The Wall Street Journal also reported on the trades around the April 2025 tariff package, characterizing the activity as large brokerage-account moves tied to “Liberation Day.” Specific dollar amounts and timing details in the Journal’s reporting align with the picture drawn by CNBC, though the Journal’s full article was not included in the materials reviewed for this report.
Background: what the tariffs did
Trump unveiled his broad tariff plan on April 2, 2025, at the White House. The package, which the administration framed as a reordering of global trade, triggered immediate declines in US equities and a broad flight from risk assets. The next several sessions saw the heaviest selling concentrated in companies with extensive global supply chains, including the very technology names that the disclosure shows Trump purchased on April 8. The reversal announced on April 9 did not remove all the tariffs but was significant enough to drive a sharp relief rally.
A political backdrop
The disclosures landed during a politically charged week. The Washington Post reported that Trump’s appearance at the nation’s 250th anniversary celebrations put him at the center of partisan disputes over patriotism, with Democrats struggling to criticize the president “without appearing unpatriotic.” The Post’s account of the America250 events provides context for the political climate surrounding the release of Trump’s financial disclosure, though the article does not address the specific trades.

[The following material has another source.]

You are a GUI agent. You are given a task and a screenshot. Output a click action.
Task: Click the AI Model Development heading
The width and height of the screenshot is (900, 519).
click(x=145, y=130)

A separate tech story: rotation away from mega-caps
In a parallel development, the Times of India reported that roughly $2.3 trillion in market value was erased from the Magnificent Seven in June 2026, citing data from CNBC. The article attributed the sell-off to investor concern that heavy spending on AI infrastructure, much of it funded by corporate debt, had not yet produced commensurate financial returns. Capital that left mega-cap tech flowed into semiconductor and hardware suppliers. The Philadelphia Semiconductor Index has gained more than 90% in the year, the Times of India reported, and the Roundhill Memory ETF, which holds names such as SK Hynix and Samsung, has climbed 166%. The article noted that Dan Ives, managing director at Wedbush Securities, warned clients of a “gut check” period ahead of the second-quarter earnings season in July 2026.
Why the trades matter
The April 8, 2025 transactions are notable because they fall on a single day of acute market stress caused by a policy the president himself designed, and they precede by hours both a public exhortation to buy stocks and a partial reversal of the offending policy. Whether that sequence constitutes a conflict of interest, illegal insider trading, or simply the routine management of a portfolio by outside advisers is a question the disclosure alone does not resolve. The White House’s position is that all assets are held in discretionary third-party accounts and that no conflict exists. Critics point to the timing as evidence that requires explanation.
What to watch next
Key items include any amendments to the disclosure, the outcome of any congressional or regulatory inquiries into trades made by federal officials in proximity to policy announcements, and the second-quarter earnings season in July 2026, which Wedbush’s Dan Ives has framed as a “gut check” for the AI trade. Investors will also be watching whether the roughly 50% rebound in the S&P 500 since April 8, 2025, holds as the rotation away from mega-cap tech and into hardware suppliers continues.